**Job A:** Please output the Don McGlashan interview below word for word, in full.

**** Excerpt

By RUSSELL BAILLIE
Don McGlashan is having quite a week. He's been juggling rehearsals for his Auckland Festival show, promotion for the gig, family commitments and a spot of guest euphonium playing on the forthcoming Finn brothers' album.
While McGlashan's next project is recording his debut solo album, tomorrow night's AK03 show is effectively his solo coming-out in his hometown.
Though he won't be alone on stage. Helping to colour in the new songs and reworked old ones will be Sean James Donnelly - who records his own electronic art-pop albums under the name SJD - on bass, backing vocals and computer duties.
And there will be accordion accompaniment from the wonderfully named Tatiana Lanchtchikova, late of Siberia ...
Some quick questions.
So it doesn't sound particularly solo?
Well, it's my songs and Sean's providing loops and vocal harmonies and writing bass parts, but, I don't know, what does solo mean?
Going out under your own name.
Yeah, but Dave Dobbyn does that and he's usually got a band. Sting might have 15 people on stage.
But you've seemed shy about going out under your name. Have you just put it off?
I have put it off, and I've put it off for a long time. I'm not sure why that is. It could be an aversion to the publicity aspect of it. Because I don't have any aversion to getting a whole bunch of people and saying, "We're going to do my songs".

********
**** Data for this task

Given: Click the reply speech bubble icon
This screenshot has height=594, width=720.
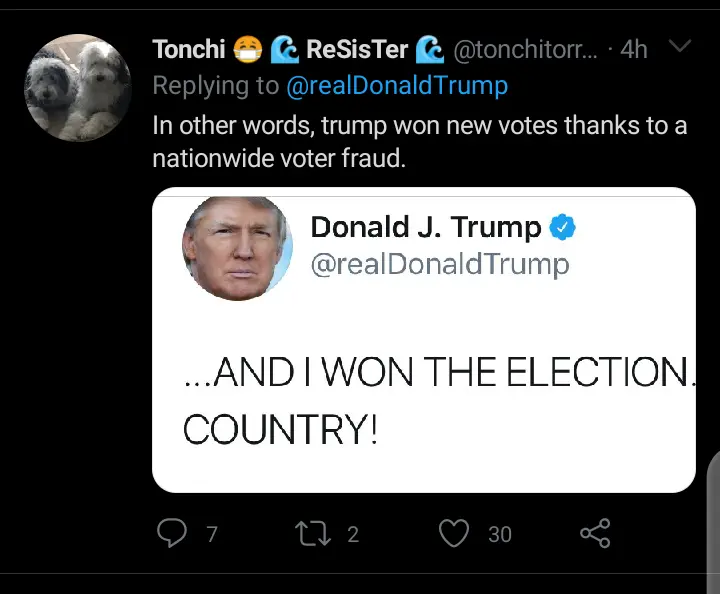Looking at the screenshot, I should click(x=174, y=533).
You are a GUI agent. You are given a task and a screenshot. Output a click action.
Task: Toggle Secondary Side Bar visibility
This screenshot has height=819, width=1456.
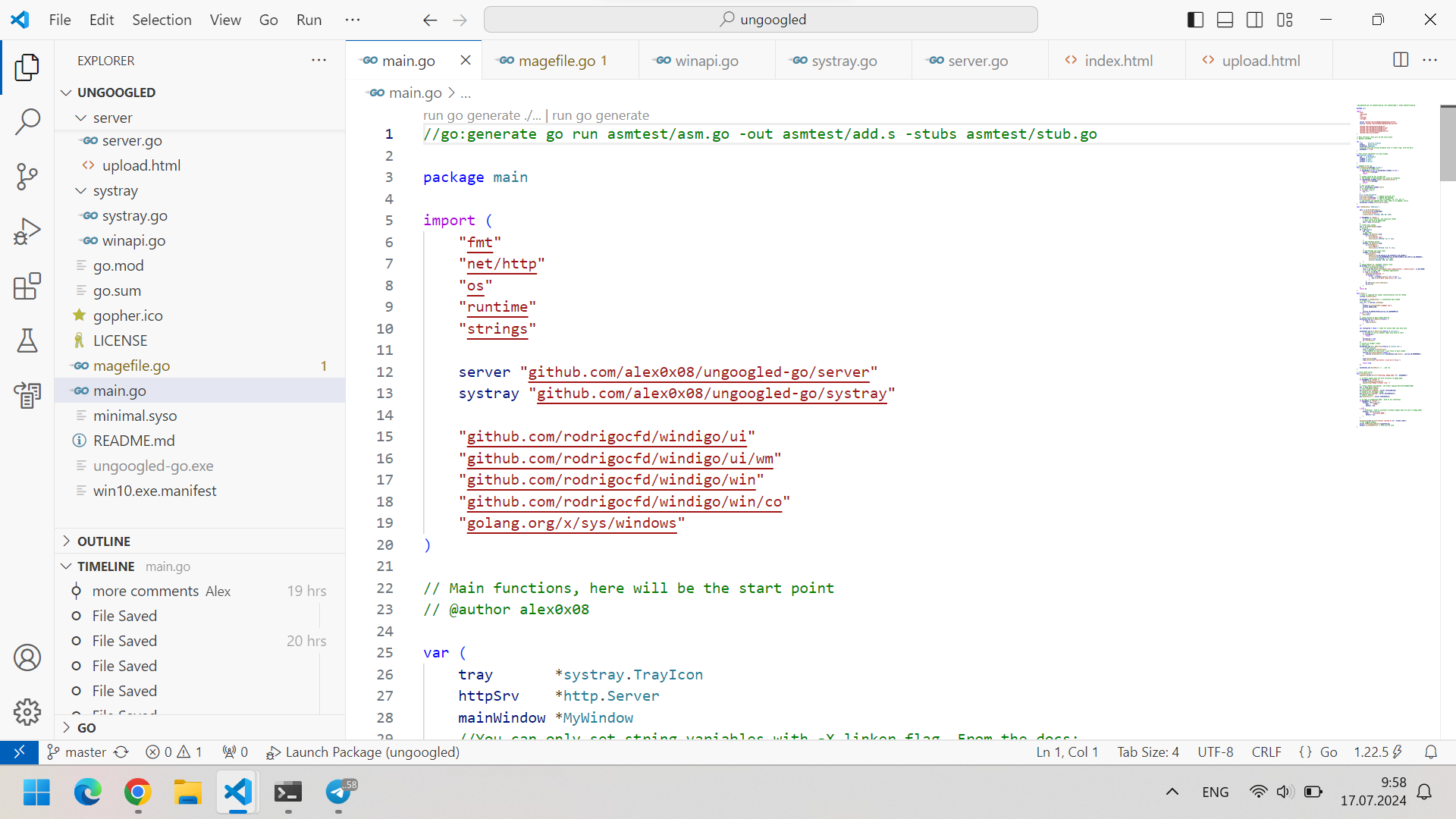(x=1254, y=20)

********

**Job B:** Starting at the line that contains "You are a GUI" and ending at the end of the records, write those lines out again, requests included. Multiply every coordinate in the answers by 2.25 and round each to a whole number, with halves rounded up. Leave the pictures out.

**Final answer A:**
By RUSSELL BAILLIE
Don McGlashan is having quite a week. He's been juggling rehearsals for his Auckland Festival show, promotion for the gig, family commitments and a spot of guest euphonium playing on the forthcoming Finn brothers' album.
While McGlashan's next project is recording his debut solo album, tomorrow night's AK03 show is effectively his solo coming-out in his hometown.
Though he won't be alone on stage. Helping to colour in the new songs and reworked old ones will be Sean James Donnelly - who records his own electronic art-pop albums under the name SJD - on bass, backing vocals and computer duties.
And there will be accordion accompaniment from the wonderfully named Tatiana Lanchtchikova, late of Siberia ...
Some quick questions.
So it doesn't sound particularly solo?
Well, it's my songs and Sean's providing loops and vocal harmonies and writing bass parts, but, I don't know, what does solo mean?
Going out under your own name.
Yeah, but Dave Dobbyn does that and he's usually got a band. Sting might have 15 people on stage.
But you've seemed shy about going out under your name. Have you just put it off?
I have put it off, and I've put it off for a long time. I'm not sure why that is. It could be an aversion to the publicity aspect of it. Because I don't have any aversion to getting a whole bunch of people and saying, "We're going to do my songs".

**Final answer B:**
You are a GUI agent. You are given a task and a screenshot. Output a click action.
Task: Toggle Secondary Side Bar visibility
This screenshot has height=819, width=1456.
(x=2822, y=45)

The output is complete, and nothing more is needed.